The best of the best
My favorite novel of the lot was The Rehearsal by Eleanor Catton. Half the story is told inside a saxophone teacher's studio, and the other half is told somewhat from the perspective of a young man in his first year of acting school. Except the narrators are unreliable and it isn't even clear if what is happening is real or part of a play. I almost forgot to eat lunch one day because I was so immersed in it.
Really good and worth the read
An imaginary friend, or a ghost, or a personality? You can decide, but In This Way I Was Saved by Brian DeLeeuw is disturbing and yet I couldn't put it down!!! The narrator kind of doesn't exist and he also doesn't understand everything he sees. I wish the end had been more fleshed out but I continued to think about it after I was done.
The Still Point by Amy Sackville was a journey inside an isolated woman's life to discover the romance of her grandparents in the Alaskan tundra. Impossible to explain but beautifully written.
Interesting reads, but optional
The Girl with the Glass Feet by Ali Shaw is actually one I read before I knew about the prize. It was set on a cold weather island, so I thought it was made for me, but I remember very little of it. It was an easy read, but forgettable.
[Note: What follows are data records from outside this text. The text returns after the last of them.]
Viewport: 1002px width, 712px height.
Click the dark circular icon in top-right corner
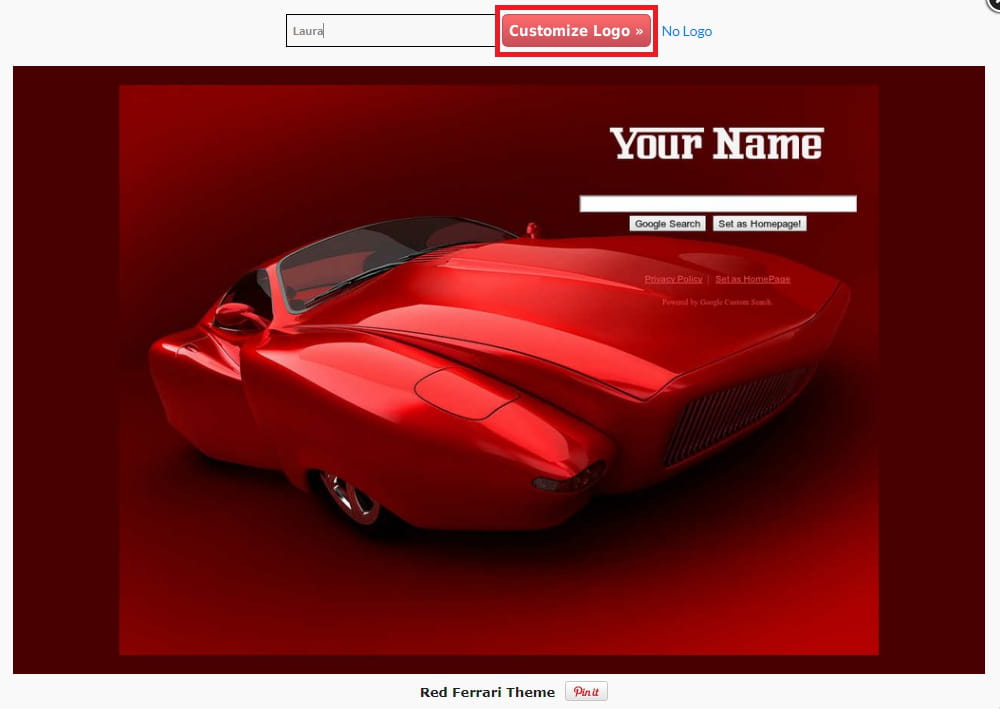994,4
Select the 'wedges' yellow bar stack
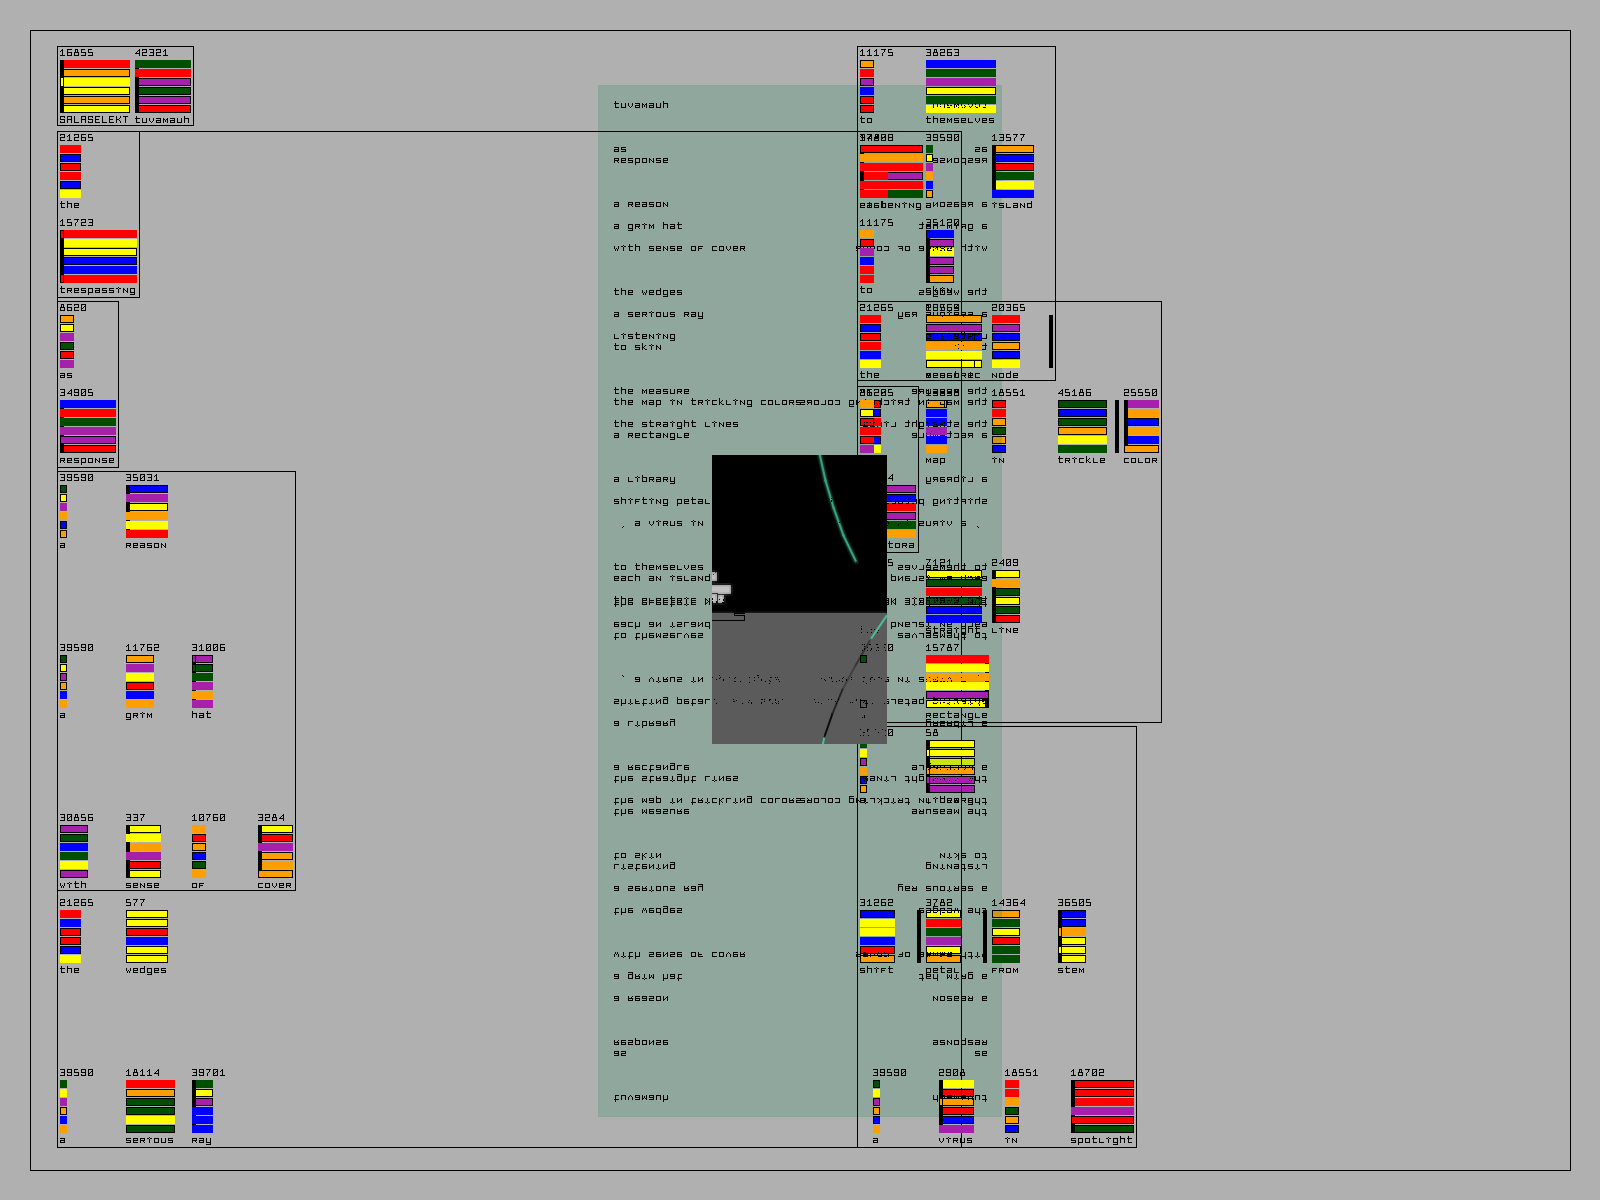 [x=146, y=936]
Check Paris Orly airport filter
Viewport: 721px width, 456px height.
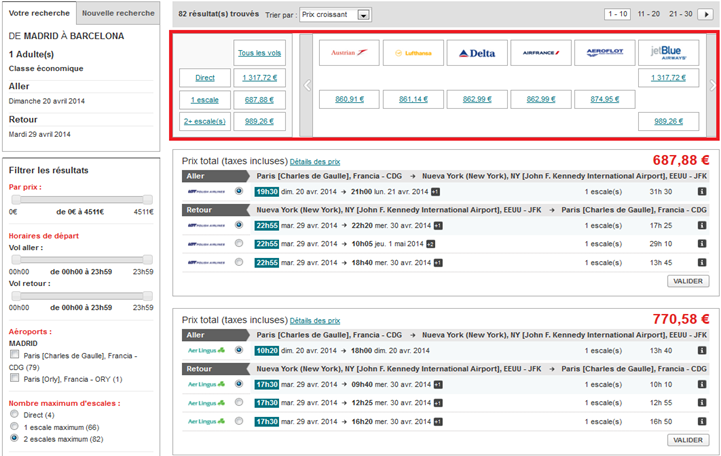(15, 379)
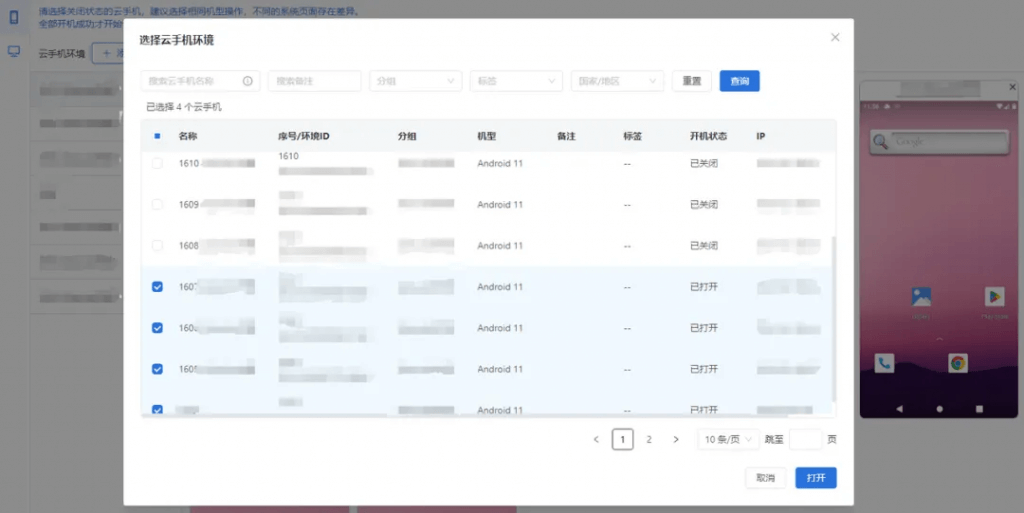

Desperation and reconciliation plague a family in Ireland, in The Road to the Sea by Ciara Hegarty. It was bleak and not wimpy.
I think a Room by Emma Donaghue is a better book about a child growing up with one parent in an isolated setting, but And This is True by Emily Mackie had some interesting quirks too.
Both Family Planning by Karan Mahajan and Black Mamba Boy by Nadifa Mohamed have interesting settings and tell new stories, which I imagine is the reason they both made the short list. I personally felt that I would have rathered a different author tell the story, if that makes sense. In Family Planning the story just goes nowhere, although the characters are fascinating. In Black Mamba Boy there is too much crammed into 280 pages, so the entire novel just feels scattered.
So there you go. The selectors agree with me on The Rehearsal for the short list, but we'll have to wait until December to find the verdict.